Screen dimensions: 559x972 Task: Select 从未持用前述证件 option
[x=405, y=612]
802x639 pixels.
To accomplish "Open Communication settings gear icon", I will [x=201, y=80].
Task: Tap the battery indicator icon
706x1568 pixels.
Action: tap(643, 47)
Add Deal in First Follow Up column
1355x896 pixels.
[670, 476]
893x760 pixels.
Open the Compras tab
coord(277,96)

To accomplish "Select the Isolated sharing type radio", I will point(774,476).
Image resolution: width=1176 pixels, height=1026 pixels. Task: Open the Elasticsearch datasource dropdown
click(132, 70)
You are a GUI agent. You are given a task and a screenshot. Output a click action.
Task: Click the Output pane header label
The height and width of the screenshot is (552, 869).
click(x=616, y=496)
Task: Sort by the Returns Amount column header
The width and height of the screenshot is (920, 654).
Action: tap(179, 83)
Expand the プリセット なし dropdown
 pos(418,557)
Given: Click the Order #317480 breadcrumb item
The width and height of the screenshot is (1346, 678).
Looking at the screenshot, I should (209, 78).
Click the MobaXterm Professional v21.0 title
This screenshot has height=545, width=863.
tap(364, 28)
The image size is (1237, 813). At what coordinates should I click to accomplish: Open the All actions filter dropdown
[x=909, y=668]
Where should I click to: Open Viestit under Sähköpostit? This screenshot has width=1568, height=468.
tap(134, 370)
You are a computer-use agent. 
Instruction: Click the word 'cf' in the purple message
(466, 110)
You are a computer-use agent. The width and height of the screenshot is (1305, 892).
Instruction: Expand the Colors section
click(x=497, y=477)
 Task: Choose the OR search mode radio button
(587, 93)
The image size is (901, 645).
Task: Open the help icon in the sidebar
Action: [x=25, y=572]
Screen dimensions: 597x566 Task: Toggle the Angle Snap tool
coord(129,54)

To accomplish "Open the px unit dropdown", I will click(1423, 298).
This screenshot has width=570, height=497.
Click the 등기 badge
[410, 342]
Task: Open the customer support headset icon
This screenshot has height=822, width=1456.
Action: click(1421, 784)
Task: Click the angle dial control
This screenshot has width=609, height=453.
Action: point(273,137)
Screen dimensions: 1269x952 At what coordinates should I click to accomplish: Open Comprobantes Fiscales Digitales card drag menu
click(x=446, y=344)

###

• **Aim of the task**
From the data above, copy each line containing the string "width". Case counts.

• **Correct response**
Image resolution: width=1176 pixels, height=1026 pixels. Task: Open the Elasticsearch datasource dropdown
The height and width of the screenshot is (552, 869).
The width and height of the screenshot is (920, 654).
The width and height of the screenshot is (1346, 678).
This screenshot has height=545, width=863.
Where should I click to: Open Viestit under Sähköpostit? This screenshot has width=1568, height=468.
You are a computer-use agent. The width and height of the screenshot is (1305, 892).
This screenshot has width=570, height=497.
This screenshot has height=822, width=1456.
This screenshot has width=609, height=453.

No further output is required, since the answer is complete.